Could be related to a change I made maybe a couple of years ago to avoid emitting split units when there was nothing of interest in the split unit. I forget where that code is exactly - but this was part of a set of fixes I made for a few related issues due to a ThinLTO debug info case - something was causing excess CU fragments under ThinLTO, ecah of which was being split even though there wasn't anything interesting in the split part.

Might be necessary to tweak the condition for that CU elision - I can go looking for more detail on exactly where/how that works, if you like.

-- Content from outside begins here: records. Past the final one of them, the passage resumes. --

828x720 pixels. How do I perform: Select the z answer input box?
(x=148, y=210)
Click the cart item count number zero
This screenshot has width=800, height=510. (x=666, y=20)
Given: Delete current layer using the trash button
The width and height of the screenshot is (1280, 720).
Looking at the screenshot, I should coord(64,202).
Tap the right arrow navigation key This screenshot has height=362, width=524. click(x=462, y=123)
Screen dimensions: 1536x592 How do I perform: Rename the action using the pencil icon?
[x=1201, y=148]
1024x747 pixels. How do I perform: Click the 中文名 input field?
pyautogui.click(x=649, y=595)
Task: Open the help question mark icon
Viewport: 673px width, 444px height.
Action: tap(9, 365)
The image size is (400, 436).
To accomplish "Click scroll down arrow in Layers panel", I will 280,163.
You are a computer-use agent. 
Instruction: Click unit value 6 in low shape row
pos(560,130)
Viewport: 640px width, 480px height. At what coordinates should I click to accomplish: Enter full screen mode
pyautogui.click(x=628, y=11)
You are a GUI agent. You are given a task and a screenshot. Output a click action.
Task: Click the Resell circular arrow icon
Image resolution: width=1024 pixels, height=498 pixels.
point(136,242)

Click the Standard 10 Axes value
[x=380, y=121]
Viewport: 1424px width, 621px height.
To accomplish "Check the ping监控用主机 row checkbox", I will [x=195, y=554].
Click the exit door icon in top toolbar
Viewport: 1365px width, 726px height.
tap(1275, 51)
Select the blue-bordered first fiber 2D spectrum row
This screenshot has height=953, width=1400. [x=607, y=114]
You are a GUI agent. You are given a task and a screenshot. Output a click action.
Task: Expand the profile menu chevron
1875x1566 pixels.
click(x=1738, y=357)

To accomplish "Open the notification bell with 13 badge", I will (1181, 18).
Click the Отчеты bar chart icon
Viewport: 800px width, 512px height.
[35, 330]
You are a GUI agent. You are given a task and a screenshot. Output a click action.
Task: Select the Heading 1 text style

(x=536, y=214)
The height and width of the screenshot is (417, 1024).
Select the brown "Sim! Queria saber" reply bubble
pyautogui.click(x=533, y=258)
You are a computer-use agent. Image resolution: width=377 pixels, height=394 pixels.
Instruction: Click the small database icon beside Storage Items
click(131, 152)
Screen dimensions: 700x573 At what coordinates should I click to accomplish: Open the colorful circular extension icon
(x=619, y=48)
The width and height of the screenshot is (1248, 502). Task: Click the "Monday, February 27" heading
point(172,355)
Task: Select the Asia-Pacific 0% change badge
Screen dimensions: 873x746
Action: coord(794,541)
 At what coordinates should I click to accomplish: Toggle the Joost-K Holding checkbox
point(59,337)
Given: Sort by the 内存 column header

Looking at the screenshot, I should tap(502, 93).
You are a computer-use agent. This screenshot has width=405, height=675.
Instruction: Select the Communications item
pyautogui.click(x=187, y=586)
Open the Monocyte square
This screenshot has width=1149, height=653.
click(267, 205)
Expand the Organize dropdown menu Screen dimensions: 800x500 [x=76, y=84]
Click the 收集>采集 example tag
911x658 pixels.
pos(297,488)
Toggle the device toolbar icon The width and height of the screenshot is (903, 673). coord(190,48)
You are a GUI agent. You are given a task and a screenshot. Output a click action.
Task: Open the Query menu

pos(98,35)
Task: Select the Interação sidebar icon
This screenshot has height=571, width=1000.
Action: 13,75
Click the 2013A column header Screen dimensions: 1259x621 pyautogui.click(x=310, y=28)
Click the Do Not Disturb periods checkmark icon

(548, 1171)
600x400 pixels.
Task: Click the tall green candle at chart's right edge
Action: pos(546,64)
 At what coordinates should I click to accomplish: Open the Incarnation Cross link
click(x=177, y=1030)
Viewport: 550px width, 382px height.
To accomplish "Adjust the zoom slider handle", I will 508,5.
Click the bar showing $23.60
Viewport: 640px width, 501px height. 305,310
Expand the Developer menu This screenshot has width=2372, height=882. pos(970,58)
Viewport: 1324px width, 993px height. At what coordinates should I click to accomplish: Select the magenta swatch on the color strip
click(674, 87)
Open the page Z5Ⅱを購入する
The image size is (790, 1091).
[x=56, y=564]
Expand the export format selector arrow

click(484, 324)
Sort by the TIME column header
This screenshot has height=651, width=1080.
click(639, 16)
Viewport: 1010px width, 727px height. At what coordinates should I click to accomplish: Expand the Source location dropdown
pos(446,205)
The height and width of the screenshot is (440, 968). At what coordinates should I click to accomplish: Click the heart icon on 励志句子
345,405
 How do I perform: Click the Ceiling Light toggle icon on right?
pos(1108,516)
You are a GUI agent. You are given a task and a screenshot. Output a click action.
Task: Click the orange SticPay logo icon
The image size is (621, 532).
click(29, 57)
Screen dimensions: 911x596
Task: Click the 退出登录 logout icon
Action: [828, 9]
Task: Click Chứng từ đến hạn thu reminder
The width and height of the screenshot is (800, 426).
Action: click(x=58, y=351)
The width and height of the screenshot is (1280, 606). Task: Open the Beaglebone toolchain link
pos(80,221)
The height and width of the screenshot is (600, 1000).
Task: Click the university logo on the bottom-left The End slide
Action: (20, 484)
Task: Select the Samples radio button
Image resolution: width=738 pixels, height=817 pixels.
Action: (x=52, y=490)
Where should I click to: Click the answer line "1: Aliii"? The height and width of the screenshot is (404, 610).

jmorse reopened this revision.Feb 10 2021, 3:25 AM

Might be necessary to tweak the condition for that CU elision - I can go looking for more detail on exactly where/how that works, if you like.

Yes please, it sounds like a likely cause of this. The global pubnames list seems like a side-channel that could affect that elision.

(Re-opening this as it's still not stuck a landing).

This revision is now accepted and ready to land.Feb 10 2021, 3:25 AM

I did some bisecting and I found out the debuginfo tests have incorrect build dependencies and this commit was *not* at fault (someone/something deleted the built test binaries and caused a long overdue rebuild). The commit that enabled the new pass manager actually caused the tests to fail.

kyulee added a subscriber: kyulee.Jul 9 2021, 12:37 AM
jmorse abandoned this revision.Aug 10 2021, 2:23 AM

Abandoning in favour of D107076, which reverts the shared-subprogram behaviour, no cycles to hunt down the which-unit-owns-what issues I ran into. I added the regression test from here in that revert.